**WORK REQUIRED**
A word-for-word copy of the entries below is required.
BEGIN MATERIAL SUPPLIED
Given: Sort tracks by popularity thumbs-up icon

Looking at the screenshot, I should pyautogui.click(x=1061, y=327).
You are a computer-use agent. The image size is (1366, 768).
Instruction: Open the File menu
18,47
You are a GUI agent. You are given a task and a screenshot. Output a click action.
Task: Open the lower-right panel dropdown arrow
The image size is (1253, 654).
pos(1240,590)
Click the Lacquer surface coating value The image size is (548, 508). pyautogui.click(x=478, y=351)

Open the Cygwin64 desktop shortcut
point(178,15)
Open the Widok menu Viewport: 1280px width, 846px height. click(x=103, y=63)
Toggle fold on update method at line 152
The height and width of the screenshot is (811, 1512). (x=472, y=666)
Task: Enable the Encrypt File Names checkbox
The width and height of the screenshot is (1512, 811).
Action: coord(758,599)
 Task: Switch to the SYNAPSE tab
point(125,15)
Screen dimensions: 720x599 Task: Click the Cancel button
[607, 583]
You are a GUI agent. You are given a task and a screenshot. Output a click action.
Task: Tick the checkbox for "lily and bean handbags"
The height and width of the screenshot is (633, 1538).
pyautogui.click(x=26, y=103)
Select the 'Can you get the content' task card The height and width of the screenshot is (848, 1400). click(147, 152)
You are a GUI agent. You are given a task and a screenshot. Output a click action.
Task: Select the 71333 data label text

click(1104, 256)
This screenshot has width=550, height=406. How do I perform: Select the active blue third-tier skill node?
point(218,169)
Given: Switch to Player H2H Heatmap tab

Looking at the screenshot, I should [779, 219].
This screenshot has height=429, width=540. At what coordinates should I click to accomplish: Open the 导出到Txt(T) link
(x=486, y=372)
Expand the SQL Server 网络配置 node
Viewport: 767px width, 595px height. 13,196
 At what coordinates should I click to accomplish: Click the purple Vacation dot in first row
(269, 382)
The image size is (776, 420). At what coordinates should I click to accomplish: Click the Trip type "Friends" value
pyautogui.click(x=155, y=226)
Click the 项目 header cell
END MATERIAL SUPPLIED
**TASK OUTPUT**
Given: Sort tracks by popularity thumbs-up icon

Looking at the screenshot, I should pyautogui.click(x=1061, y=327).
You are a computer-use agent. The image size is (1366, 768).
Instruction: Open the File menu
18,47
You are a GUI agent. You are given a task and a screenshot. Output a click action.
Task: Open the lower-right panel dropdown arrow
The image size is (1253, 654).
pos(1240,590)
Click the Lacquer surface coating value The image size is (548, 508). pyautogui.click(x=478, y=351)

Open the Cygwin64 desktop shortcut
point(178,15)
Open the Widok menu Viewport: 1280px width, 846px height. click(x=103, y=63)
Toggle fold on update method at line 152
The height and width of the screenshot is (811, 1512). (x=472, y=666)
Task: Enable the Encrypt File Names checkbox
The width and height of the screenshot is (1512, 811).
Action: coord(758,599)
 Task: Switch to the SYNAPSE tab
point(125,15)
Screen dimensions: 720x599 Task: Click the Cancel button
[607, 583]
You are a GUI agent. You are given a task and a screenshot. Output a click action.
Task: Tick the checkbox for "lily and bean handbags"
The height and width of the screenshot is (633, 1538).
pyautogui.click(x=26, y=103)
Select the 'Can you get the content' task card The height and width of the screenshot is (848, 1400). click(147, 152)
You are a GUI agent. You are given a task and a screenshot. Output a click action.
Task: Select the 71333 data label text

click(1104, 256)
This screenshot has width=550, height=406. How do I perform: Select the active blue third-tier skill node?
point(218,169)
Given: Switch to Player H2H Heatmap tab

Looking at the screenshot, I should [779, 219].
This screenshot has height=429, width=540. At what coordinates should I click to accomplish: Open the 导出到Txt(T) link
(x=486, y=372)
Expand the SQL Server 网络配置 node
Viewport: 767px width, 595px height. 13,196
 At what coordinates should I click to accomplish: Click the purple Vacation dot in first row
(269, 382)
The image size is (776, 420). At what coordinates should I click to accomplish: Click the Trip type "Friends" value
pyautogui.click(x=155, y=226)
Click the 项目 header cell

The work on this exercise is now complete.